▸ ÉNONCÉ
Poursuivez l'extrait ci-dessous sur la liberté d'entreprendre en reprenant juste après sa dernière phrase.

▸ EXTRAIT DU DOCUMENT
══════════
B.6.5. La liberté d’entreprendre, visée par l’article II.3 du Code de droit économique, doit s’exercer « dans le respect des traités internationaux en vigueur en Belgique, du cadre normatif général de l’union économique et de l’unité monétaire tel qu’établi par ou en vertu des traités internationaux et de la loi » (article II.4 du même Code).
La liberté d’entreprendre doit par conséquent être lue en combinaison avec les dispositions de droit de l’Union européenne applicables, ainsi qu’avec l’article 6, § 1er, VI, alinéa 3, de la loi spéciale du 8 août 1980, au regard duquel la Cour peut effectuer directement un contrôle, en tant que règle répartitrice de compétences.
B.6.6. La liberté d’entreprendre ne peut être conçue comme une liberté absolue. Elle ne fait pas obstacle à ce que le législateur compétent règle l’activité économique des personnes et des entreprises. Le législateur n’interviendrait de manière déraisonnable que s’il limitait la liberté d’entreprendre sans aucune nécessité ou si cette limitation était disproportionnée au but poursuivi.
══════════
▸ DONNÉES FOURNIES
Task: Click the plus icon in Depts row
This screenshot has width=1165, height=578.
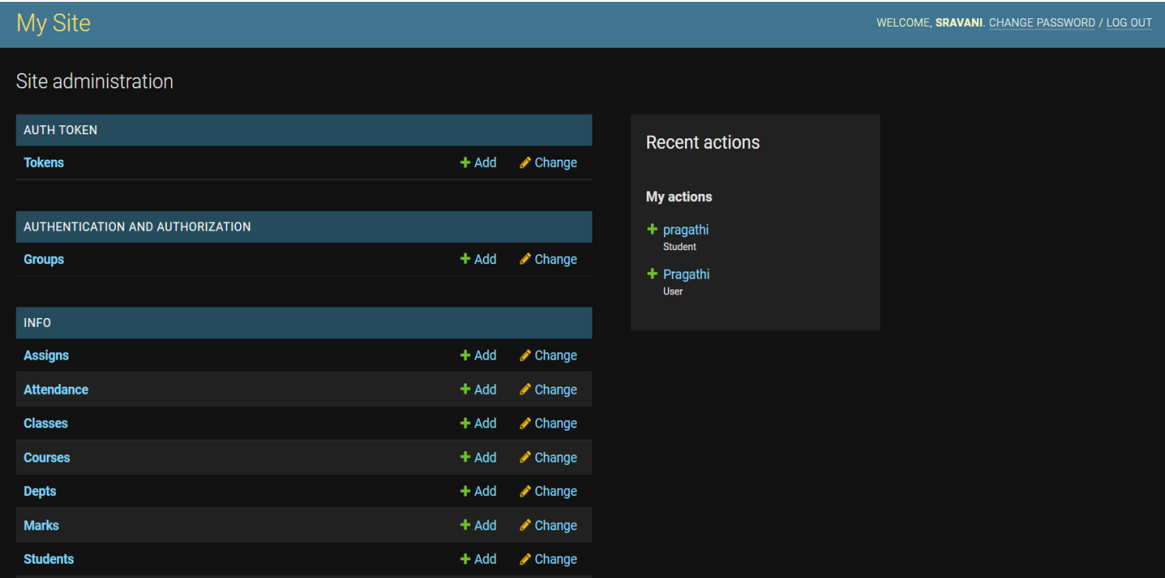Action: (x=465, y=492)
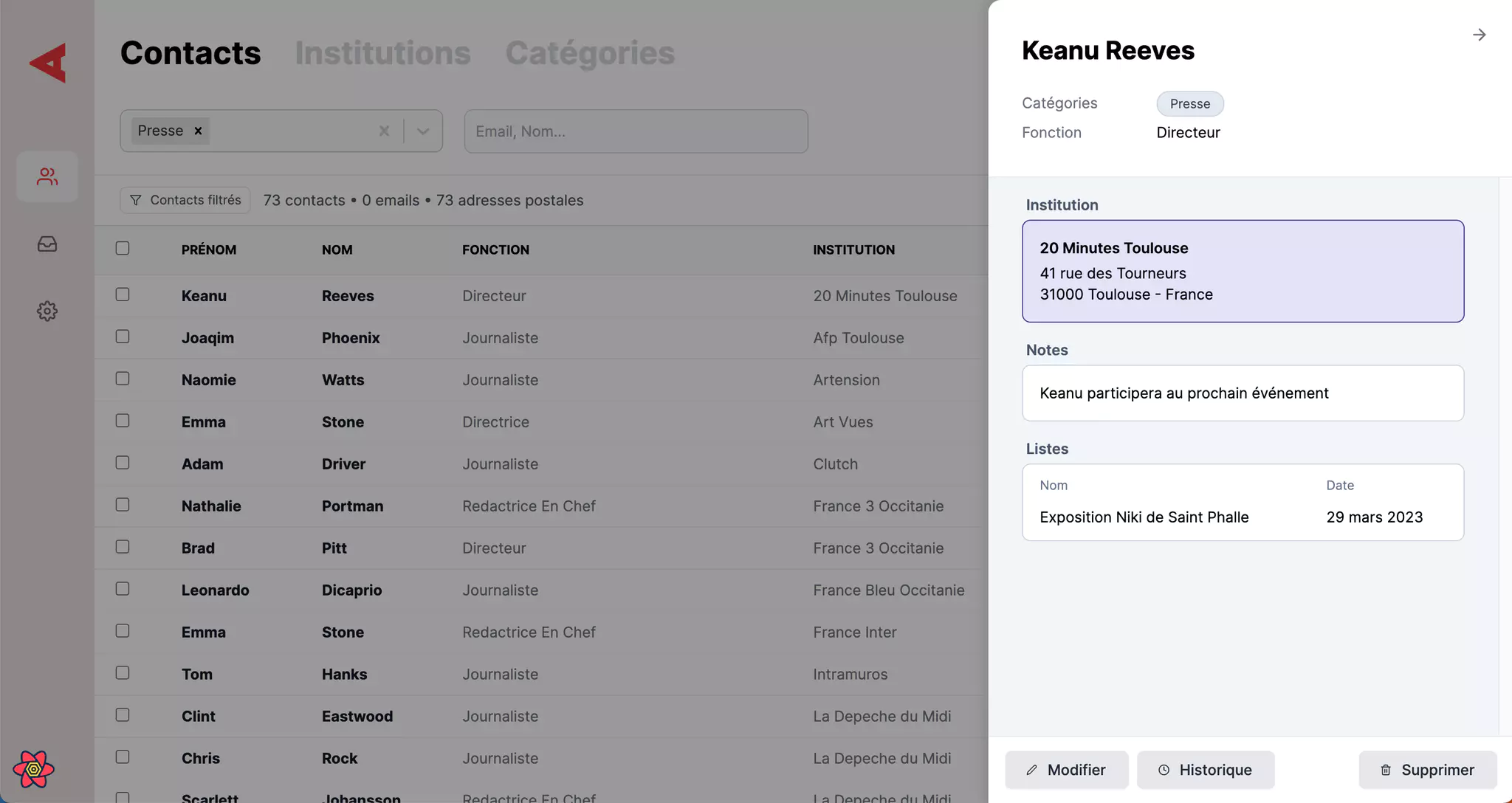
══════════
▸ RÉPONSE
B.6.7. La liberté d’entreprendre est étroitement liée à la liberté professionnelle, au droit de travailler et à la liberté d’entreprise, qui sont garantis par les articles 15 et 16 de la Charte des droits fondamentaux de l’Union européenne, et à plusieurs libertés fondamentales garanties par le Traité sur le fonctionnement de l’Union européenne (ci-après : le TFUE), comme la liberté d’établissement (article 49 du TFUE). Dès lors que les articles 15 et 16 de la Charte des droits fondamentaux de l’Union européenne et les articles 49 et 56 du TFUE ont une portée analogue à celle de la liberté d’entreprendre, la Cour tient compte des garanties contenues dans ces dispositions dans le cadre de son contrôle des dispositions attaquées.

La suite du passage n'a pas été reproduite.